=== HOW TO COMPLETE THIS TASK ===
In the listing that follows, count the lines holding the word "screenshot" and report only that number.

BEGIN MATERIAL FOR THIS TASK

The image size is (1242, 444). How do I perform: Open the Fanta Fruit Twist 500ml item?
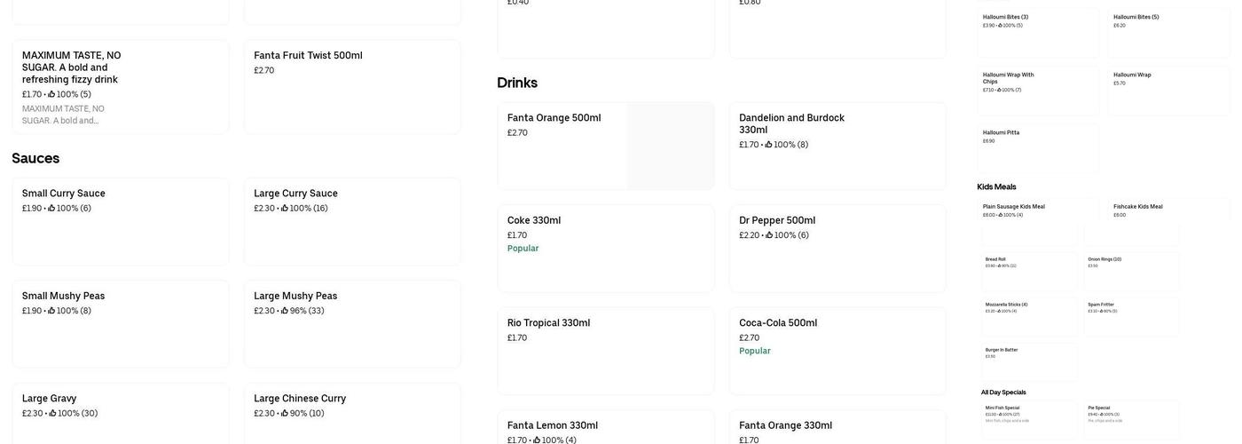click(352, 87)
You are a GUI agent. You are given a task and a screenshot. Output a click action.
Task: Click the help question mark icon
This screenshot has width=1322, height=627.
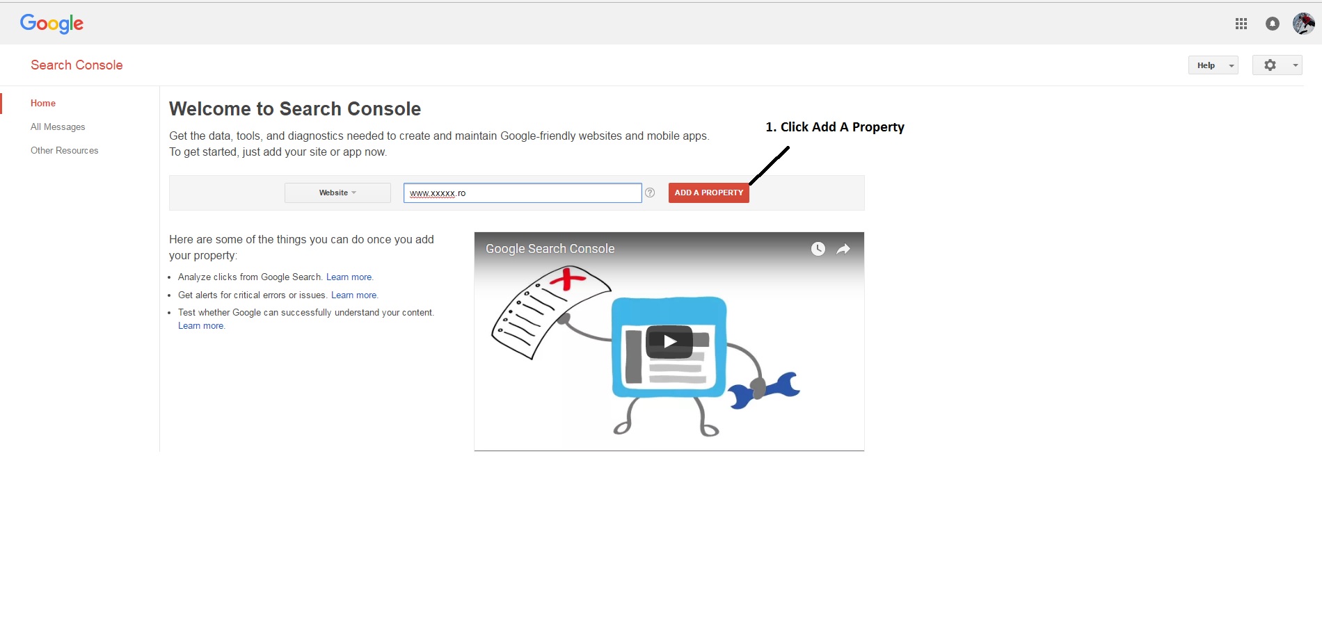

END MATERIAL FOR THIS TASK

=== YOUR RESPONSE ===
2